▸ Instructions to follow:
Lines before the one containing "More payment options (544, 839)" are not wanted. Transcribe that line and all after it exactly, to the end of the entries.

▸ Study material:
----------
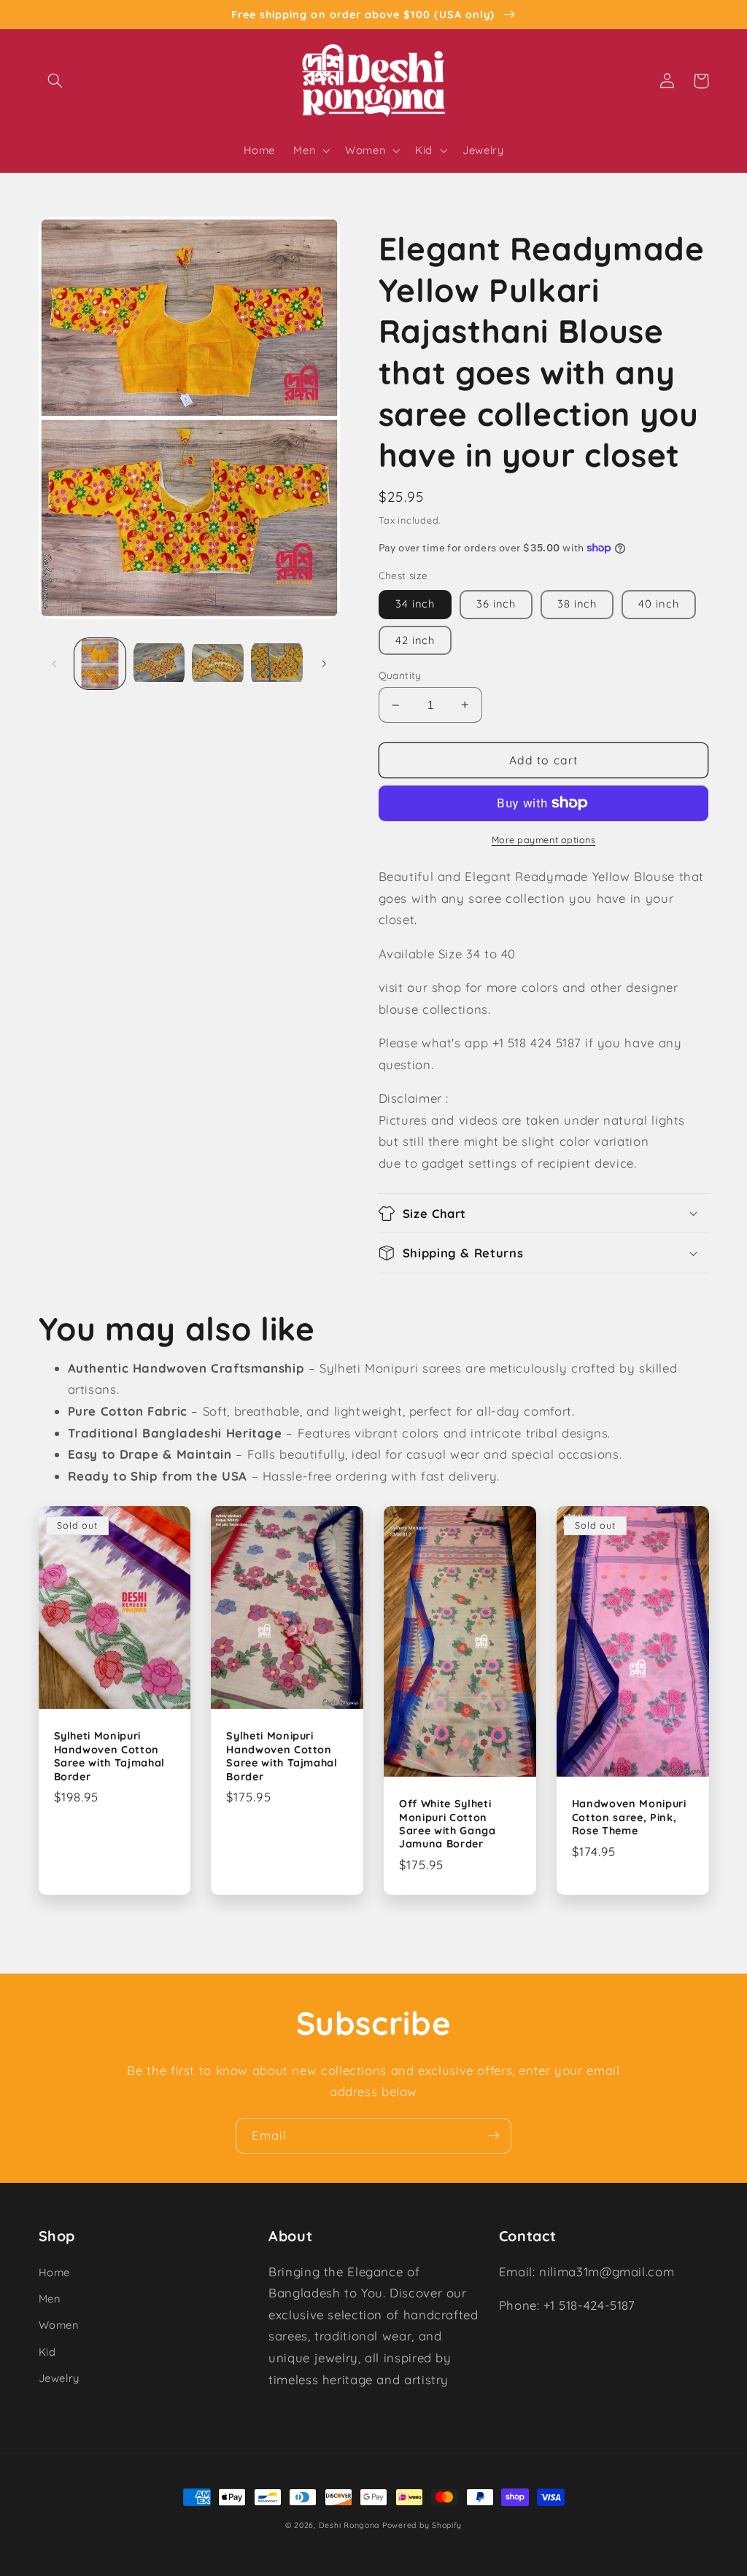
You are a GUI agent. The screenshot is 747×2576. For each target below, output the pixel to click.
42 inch (415, 640)
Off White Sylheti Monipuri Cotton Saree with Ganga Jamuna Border (447, 1823)
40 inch (658, 603)
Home (55, 2272)
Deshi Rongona (349, 2525)
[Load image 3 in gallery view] (217, 663)
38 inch (577, 603)
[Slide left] (55, 664)
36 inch (496, 603)
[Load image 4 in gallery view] (276, 663)
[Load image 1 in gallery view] (99, 663)
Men (50, 2298)
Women (59, 2325)
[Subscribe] (494, 2136)
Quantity (400, 675)
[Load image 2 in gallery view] (159, 663)
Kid (47, 2352)
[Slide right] (324, 664)
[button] (55, 81)
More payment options (544, 839)
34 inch (415, 603)
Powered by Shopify (422, 2525)
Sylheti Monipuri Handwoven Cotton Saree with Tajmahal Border (110, 1755)
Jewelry (59, 2378)
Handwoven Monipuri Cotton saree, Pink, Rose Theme (629, 1817)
----------
▸ Exercise output:
More payment options (544, 839)
34 inch (415, 603)
Powered by Shopify (422, 2525)
Sylheti Monipuri Handwoven Cotton Saree with Tajmahal Border (110, 1755)
Jewelry (59, 2378)
Handwoven Monipuri Cotton saree, Pink, Rose Theme (629, 1817)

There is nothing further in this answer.